Task input START

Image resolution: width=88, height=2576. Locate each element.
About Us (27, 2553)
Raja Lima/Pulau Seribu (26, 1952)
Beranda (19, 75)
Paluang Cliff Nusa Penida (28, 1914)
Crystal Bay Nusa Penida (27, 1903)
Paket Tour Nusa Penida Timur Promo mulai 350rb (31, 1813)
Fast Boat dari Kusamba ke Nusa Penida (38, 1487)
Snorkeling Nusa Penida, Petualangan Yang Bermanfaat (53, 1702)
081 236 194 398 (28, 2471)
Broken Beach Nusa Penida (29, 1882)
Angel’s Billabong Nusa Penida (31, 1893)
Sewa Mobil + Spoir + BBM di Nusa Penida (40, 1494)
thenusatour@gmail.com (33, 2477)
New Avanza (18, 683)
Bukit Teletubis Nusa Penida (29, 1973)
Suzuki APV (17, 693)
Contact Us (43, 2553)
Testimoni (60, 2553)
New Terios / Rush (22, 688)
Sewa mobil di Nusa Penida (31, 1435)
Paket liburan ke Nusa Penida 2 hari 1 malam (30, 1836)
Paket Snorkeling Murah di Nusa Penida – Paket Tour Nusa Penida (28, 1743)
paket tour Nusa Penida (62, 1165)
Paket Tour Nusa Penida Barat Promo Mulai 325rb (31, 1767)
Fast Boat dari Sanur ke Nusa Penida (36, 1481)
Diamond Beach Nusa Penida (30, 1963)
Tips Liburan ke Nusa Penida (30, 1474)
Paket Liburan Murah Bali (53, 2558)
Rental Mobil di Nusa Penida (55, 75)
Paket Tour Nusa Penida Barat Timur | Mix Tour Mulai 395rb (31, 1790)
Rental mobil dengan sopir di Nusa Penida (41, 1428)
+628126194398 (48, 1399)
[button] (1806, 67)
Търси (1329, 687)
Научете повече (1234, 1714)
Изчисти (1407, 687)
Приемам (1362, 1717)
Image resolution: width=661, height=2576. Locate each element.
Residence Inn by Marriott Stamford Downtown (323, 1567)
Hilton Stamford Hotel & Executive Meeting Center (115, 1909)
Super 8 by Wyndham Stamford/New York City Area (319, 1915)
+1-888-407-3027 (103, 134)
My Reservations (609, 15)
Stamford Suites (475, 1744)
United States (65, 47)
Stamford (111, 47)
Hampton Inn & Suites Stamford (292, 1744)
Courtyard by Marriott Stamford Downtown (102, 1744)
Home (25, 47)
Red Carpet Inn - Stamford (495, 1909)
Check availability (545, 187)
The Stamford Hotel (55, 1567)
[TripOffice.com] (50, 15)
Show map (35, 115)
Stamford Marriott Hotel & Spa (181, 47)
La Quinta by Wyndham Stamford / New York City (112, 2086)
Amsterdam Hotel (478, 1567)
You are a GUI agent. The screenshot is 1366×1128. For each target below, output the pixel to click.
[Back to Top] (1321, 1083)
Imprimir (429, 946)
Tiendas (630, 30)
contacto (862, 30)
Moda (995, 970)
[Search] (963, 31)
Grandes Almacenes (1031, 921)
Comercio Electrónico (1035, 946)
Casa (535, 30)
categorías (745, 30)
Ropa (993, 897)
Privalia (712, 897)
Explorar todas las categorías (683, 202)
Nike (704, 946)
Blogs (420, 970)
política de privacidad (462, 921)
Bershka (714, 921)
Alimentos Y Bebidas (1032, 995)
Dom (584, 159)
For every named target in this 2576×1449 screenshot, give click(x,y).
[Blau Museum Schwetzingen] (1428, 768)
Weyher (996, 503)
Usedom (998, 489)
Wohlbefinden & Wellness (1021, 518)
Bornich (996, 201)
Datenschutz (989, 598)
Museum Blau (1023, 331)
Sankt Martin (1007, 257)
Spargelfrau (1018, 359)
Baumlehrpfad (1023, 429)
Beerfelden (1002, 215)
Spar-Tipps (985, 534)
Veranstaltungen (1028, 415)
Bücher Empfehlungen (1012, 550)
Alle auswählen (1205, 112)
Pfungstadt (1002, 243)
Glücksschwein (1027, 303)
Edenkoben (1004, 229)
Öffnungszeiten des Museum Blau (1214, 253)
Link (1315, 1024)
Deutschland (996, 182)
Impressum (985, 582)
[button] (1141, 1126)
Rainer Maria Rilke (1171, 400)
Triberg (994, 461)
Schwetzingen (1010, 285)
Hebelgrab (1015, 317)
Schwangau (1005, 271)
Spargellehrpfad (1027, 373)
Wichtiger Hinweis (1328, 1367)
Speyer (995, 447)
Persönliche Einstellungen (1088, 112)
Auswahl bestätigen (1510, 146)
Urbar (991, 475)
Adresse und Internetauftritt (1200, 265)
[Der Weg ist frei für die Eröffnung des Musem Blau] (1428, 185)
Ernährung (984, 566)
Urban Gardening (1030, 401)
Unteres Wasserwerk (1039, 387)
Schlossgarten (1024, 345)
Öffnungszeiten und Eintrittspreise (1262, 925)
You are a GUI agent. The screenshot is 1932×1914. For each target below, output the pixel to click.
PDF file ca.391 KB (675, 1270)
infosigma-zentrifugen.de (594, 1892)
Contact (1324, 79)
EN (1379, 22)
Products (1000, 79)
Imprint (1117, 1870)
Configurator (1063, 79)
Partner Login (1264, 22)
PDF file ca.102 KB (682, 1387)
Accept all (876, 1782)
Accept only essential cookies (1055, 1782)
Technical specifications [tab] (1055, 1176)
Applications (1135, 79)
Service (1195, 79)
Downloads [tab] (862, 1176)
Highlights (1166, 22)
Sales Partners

Task input END

Return, word for word, the lines of the data above from the line with "Alimentos Y Bebidas (1032, 995)" through the line with "Rainer Maria Rilke (1171, 400)", inclusive.

Response area>
Alimentos Y Bebidas (1032, 995)
Dom (584, 159)
For every named target in this 2576×1449 screenshot, give click(x,y).
[Blau Museum Schwetzingen] (1428, 768)
Weyher (996, 503)
Usedom (998, 489)
Wohlbefinden & Wellness (1021, 518)
Bornich (996, 201)
Datenschutz (989, 598)
Museum Blau (1023, 331)
Sankt Martin (1007, 257)
Spargelfrau (1018, 359)
Baumlehrpfad (1023, 429)
Beerfelden (1002, 215)
Spar-Tipps (985, 534)
Veranstaltungen (1028, 415)
Bücher Empfehlungen (1012, 550)
Alle auswählen (1205, 112)
Pfungstadt (1002, 243)
Glücksschwein (1027, 303)
Edenkoben (1004, 229)
Öffnungszeiten des Museum Blau (1214, 253)
Link (1315, 1024)
Deutschland (996, 182)
Impressum (985, 582)
[button] (1141, 1126)
Rainer Maria Rilke (1171, 400)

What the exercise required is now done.